From: http://ianrsearch.unl.edu/jgg/jgg/projects/1996proj/mint.htm
Innovative Safener Treatments for Jointed Goatgrass Management
Innovative Safener Treatments for Jointed Goatgrass Management
Personnel:
PI: Pat Fuerst; cooperators: Dean Riechers, Jerry Irzyk, Ken Yang, Stephen Jones
Time Line: start 1994 finish 1996
Summary of Progress: We are attempting to develop the technology to use a herbicide in combination with a safener to control jointed goatgrass in wheat. We identified possible herbicide-safener combinations (dimethenamid plus cloquintocet-mexyl or fluxofenim) but the margin of herbicide selectivity was inadequate. We believe that wheat lines can be developed that show a more dramatic safener response. We developed laboratory assays that proved to be effective biochemical markers to evaluate safener response in wheat germplasm. We have purified the enzyme involved in the metabolism of dimethenamid and we are developing the technology for an even more efficient and reliable test for safener-responsive germplasm.
Objective: Because jointed goatgrass and wheat are so closely related, there are currently no herbicides to selectively control jointed goatgrass in wheat. Seed-applied safeners might be used to protect wheat from a herbicide that would control jointed goatgrass. Our work was designed to use a laboratory assay to screen a large number of wheat lines (and wheat relatives) as a rapid test to determine whether there are wheat lines tolerant to the herbicide, dimethenamid, and to identify lines that had high potential for safening from herbicide injury.

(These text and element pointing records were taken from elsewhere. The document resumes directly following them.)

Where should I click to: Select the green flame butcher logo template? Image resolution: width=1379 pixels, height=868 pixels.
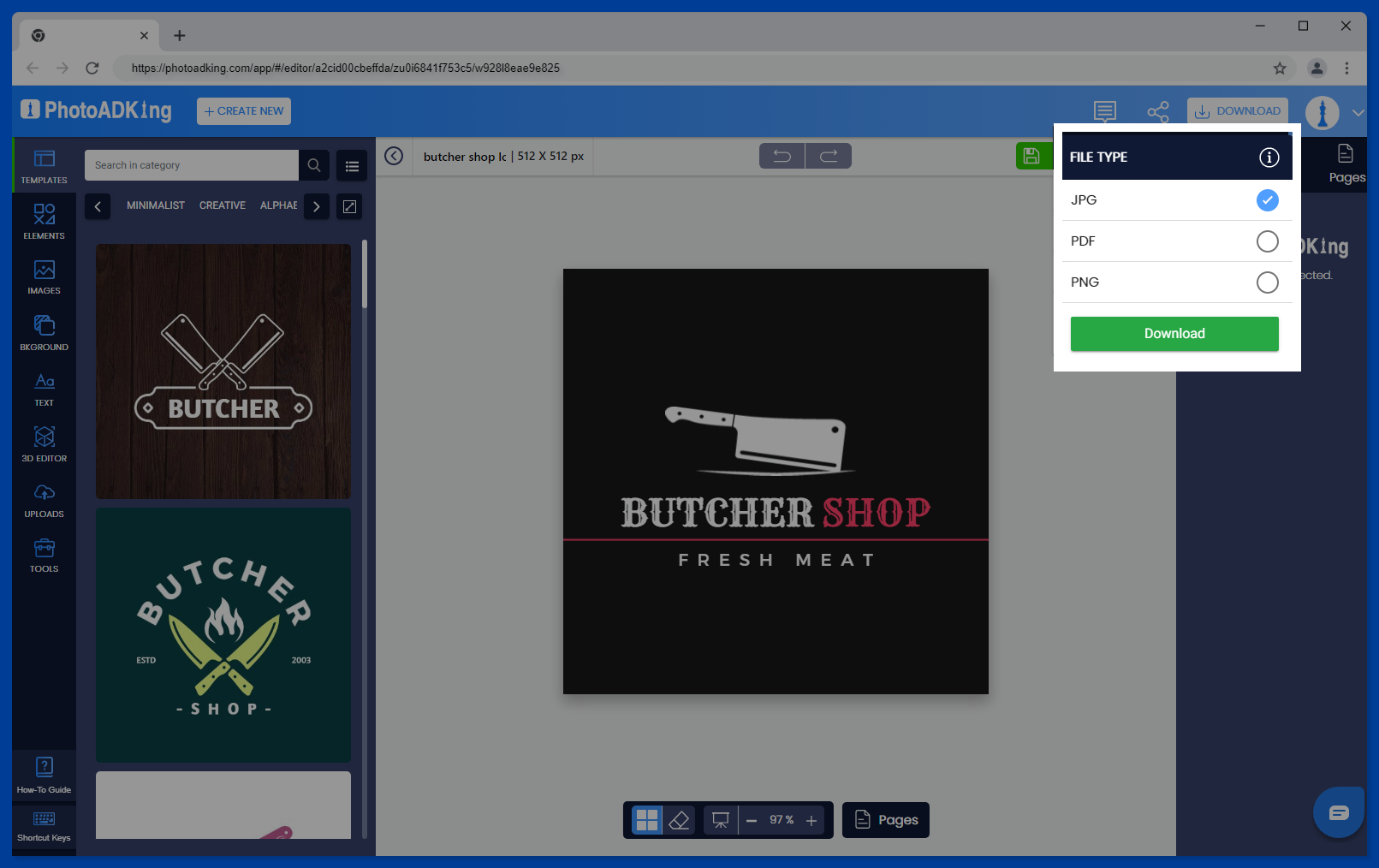[223, 634]
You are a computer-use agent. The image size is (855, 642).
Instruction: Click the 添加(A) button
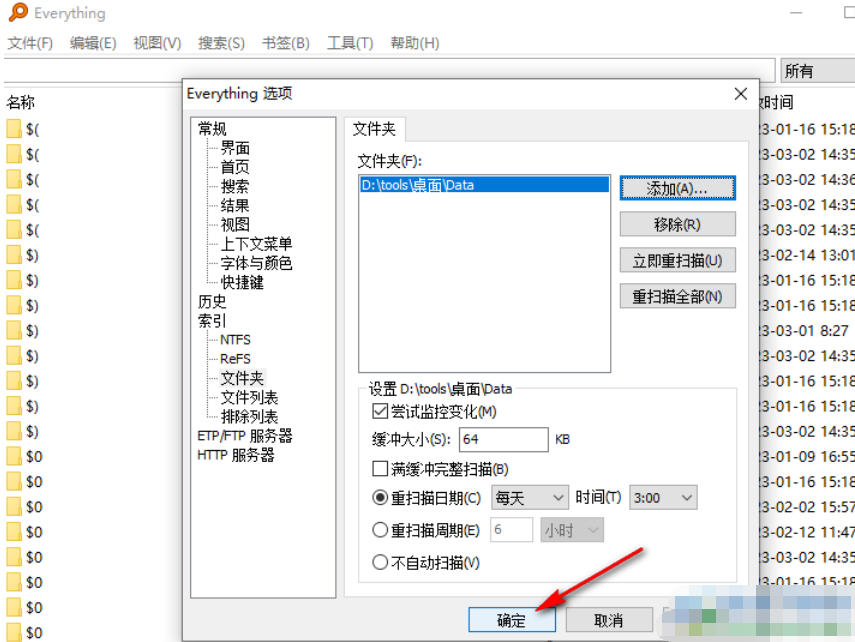(x=680, y=187)
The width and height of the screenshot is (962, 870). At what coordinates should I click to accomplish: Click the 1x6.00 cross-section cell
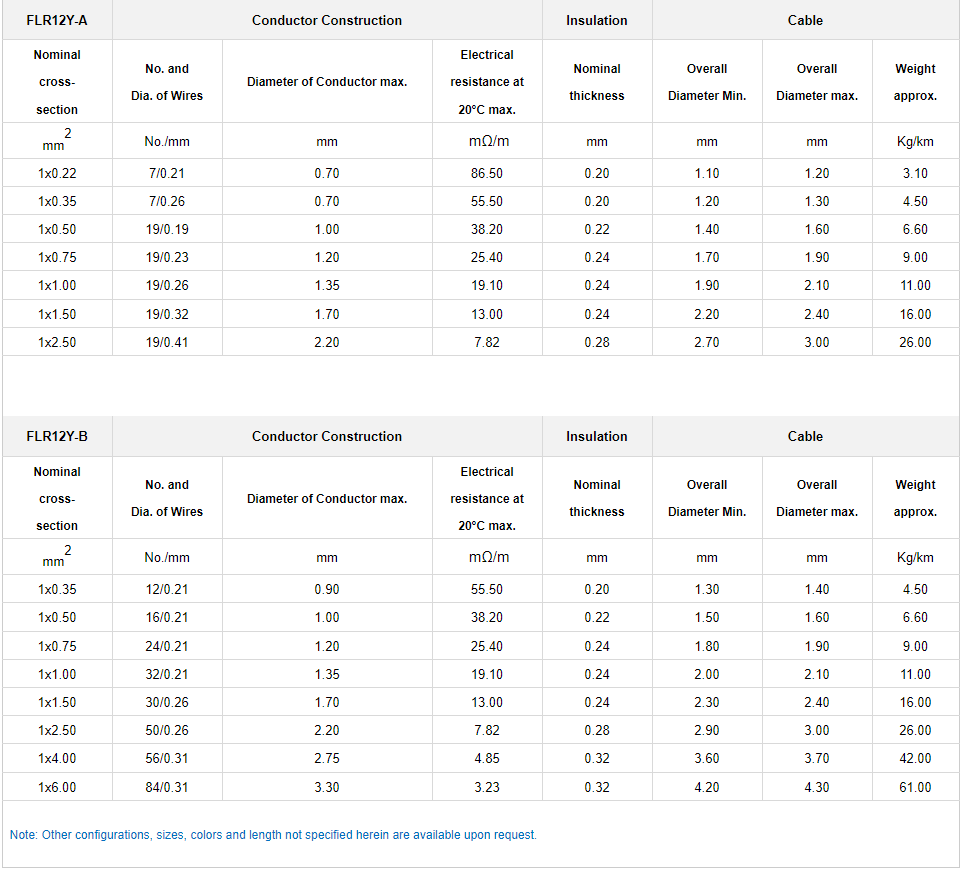(x=57, y=787)
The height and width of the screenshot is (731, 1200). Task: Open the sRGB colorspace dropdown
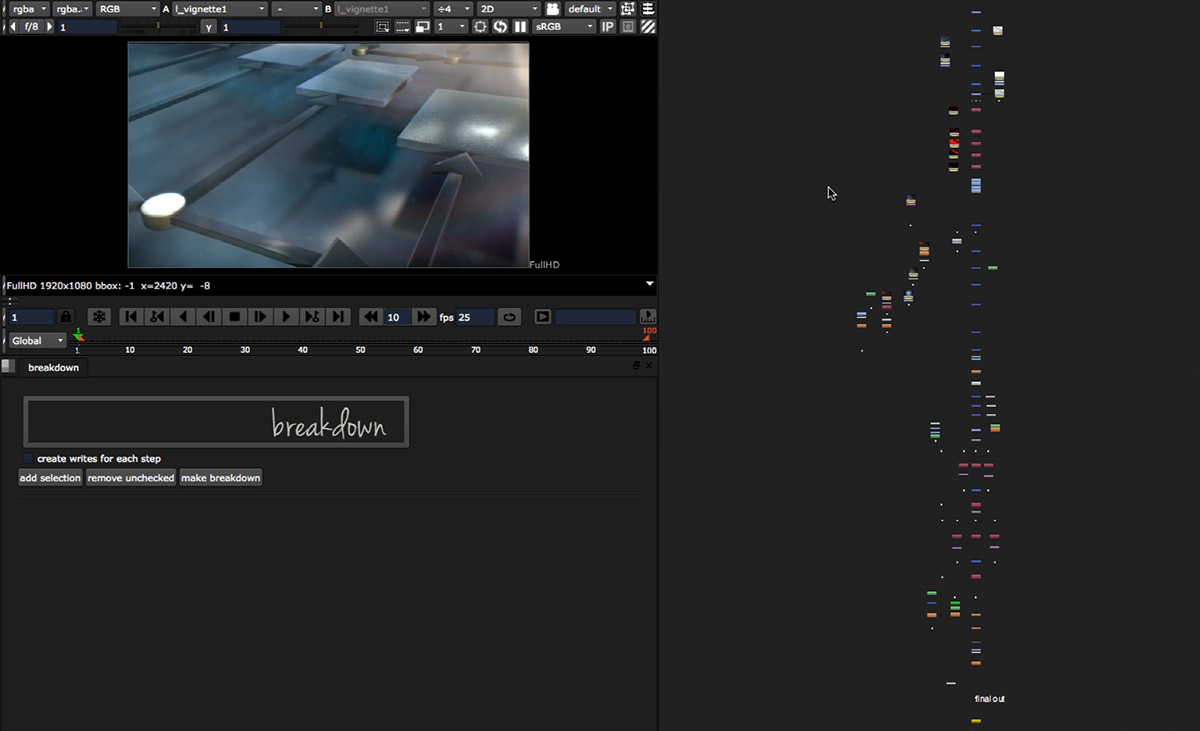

Progress: (See attached publication.) Our greenhouse and field studies showed that the herbicide, dimethenamid ('Frontier', from Sandoz), had the greatest potential for both safening in wheat and inhibiting jointed goatgrass growth. Dimethenamid controls jointed goatgrass and downy brome when soil moisture conditions are favorable. Our research also showed that the safeners cloquintocet-mexyl (CGA-185072) and fluxofenim (Concep III) had the greatest potential for safening whet. The safeners are applied as wheat seed treatments so that only wheat is protected from the herbicide. Safening is due to stimulation of herbicide detoxification We have shown that the enzyme, glutathione S-transferase is responsible for this herbicide detoxification; this work was published in the Journal of Agricultural and Good Chemistry.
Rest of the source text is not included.